Problem to solve: Only the lines that include "click" should be copied from the data below.

Dataset entries:
- Opening Delimiter -
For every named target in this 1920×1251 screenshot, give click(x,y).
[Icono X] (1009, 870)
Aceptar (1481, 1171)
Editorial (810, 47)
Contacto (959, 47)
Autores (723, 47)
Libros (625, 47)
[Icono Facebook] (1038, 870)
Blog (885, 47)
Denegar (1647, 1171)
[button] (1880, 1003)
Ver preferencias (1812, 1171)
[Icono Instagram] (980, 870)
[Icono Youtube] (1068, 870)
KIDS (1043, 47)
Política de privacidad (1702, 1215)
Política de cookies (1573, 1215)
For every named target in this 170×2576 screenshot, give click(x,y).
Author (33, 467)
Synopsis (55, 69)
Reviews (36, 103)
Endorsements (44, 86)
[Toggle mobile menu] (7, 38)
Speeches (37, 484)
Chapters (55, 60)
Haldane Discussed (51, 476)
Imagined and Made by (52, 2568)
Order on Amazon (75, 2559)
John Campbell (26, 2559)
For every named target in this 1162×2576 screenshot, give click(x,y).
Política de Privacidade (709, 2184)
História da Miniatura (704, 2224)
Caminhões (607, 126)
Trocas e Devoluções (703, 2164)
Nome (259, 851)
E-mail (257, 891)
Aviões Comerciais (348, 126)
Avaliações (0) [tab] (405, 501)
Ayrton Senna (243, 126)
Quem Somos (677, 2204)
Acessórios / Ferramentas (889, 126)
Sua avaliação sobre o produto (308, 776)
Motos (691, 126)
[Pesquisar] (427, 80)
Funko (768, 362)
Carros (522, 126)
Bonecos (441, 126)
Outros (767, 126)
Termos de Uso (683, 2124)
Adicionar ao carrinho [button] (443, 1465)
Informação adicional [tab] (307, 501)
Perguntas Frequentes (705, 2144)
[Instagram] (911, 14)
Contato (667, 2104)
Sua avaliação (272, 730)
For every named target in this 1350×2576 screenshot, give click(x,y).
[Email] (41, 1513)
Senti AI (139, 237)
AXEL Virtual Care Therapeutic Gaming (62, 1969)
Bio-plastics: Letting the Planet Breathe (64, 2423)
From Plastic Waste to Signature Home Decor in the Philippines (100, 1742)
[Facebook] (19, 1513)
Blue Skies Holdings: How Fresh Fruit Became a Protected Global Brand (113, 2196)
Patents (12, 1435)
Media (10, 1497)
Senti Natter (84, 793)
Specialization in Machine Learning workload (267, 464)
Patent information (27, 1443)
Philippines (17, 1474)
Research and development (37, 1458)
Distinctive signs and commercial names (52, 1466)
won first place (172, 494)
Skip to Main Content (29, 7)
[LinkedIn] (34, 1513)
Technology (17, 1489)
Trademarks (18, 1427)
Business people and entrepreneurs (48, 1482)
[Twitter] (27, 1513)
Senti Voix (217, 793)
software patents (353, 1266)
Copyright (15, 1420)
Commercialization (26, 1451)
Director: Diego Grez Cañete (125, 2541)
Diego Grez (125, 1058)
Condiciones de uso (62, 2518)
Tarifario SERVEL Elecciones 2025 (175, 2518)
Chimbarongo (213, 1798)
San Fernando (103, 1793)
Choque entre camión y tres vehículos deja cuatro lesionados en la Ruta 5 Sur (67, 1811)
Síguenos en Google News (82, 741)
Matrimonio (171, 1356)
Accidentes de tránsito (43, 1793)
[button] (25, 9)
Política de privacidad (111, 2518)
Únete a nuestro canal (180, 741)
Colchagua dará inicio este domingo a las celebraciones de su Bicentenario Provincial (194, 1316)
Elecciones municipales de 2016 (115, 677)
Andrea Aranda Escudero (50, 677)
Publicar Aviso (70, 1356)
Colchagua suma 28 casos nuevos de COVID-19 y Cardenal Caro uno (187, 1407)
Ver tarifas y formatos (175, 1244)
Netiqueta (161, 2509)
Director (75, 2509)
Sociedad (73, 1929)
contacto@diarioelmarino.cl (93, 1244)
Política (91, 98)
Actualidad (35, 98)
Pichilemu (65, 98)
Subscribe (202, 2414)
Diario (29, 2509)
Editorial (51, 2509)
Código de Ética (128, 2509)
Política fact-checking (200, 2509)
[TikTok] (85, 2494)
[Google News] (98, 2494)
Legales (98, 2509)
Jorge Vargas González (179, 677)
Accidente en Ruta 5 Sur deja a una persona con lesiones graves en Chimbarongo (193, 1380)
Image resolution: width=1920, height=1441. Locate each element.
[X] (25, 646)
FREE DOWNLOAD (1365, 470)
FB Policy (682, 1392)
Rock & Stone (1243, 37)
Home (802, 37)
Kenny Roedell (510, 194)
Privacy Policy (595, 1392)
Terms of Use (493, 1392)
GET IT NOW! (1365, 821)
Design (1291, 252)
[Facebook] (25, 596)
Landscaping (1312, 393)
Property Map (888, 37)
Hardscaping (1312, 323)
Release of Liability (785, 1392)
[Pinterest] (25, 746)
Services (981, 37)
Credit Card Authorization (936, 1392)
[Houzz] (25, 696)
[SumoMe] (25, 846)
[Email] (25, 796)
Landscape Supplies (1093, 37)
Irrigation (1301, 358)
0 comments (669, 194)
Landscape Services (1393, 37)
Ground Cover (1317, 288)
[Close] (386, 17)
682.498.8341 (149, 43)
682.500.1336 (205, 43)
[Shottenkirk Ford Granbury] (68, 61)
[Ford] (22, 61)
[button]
- Closing Delimiter -
Answer box:
For every named target in this 1920×1251 screenshot, give click(x,y).
For every named target in this 170×2576 screenshot, give click(x,y).
For every named target in this 1162×2576 screenshot, give click(x,y).
For every named target in this 1350×2576 screenshot, give click(x,y).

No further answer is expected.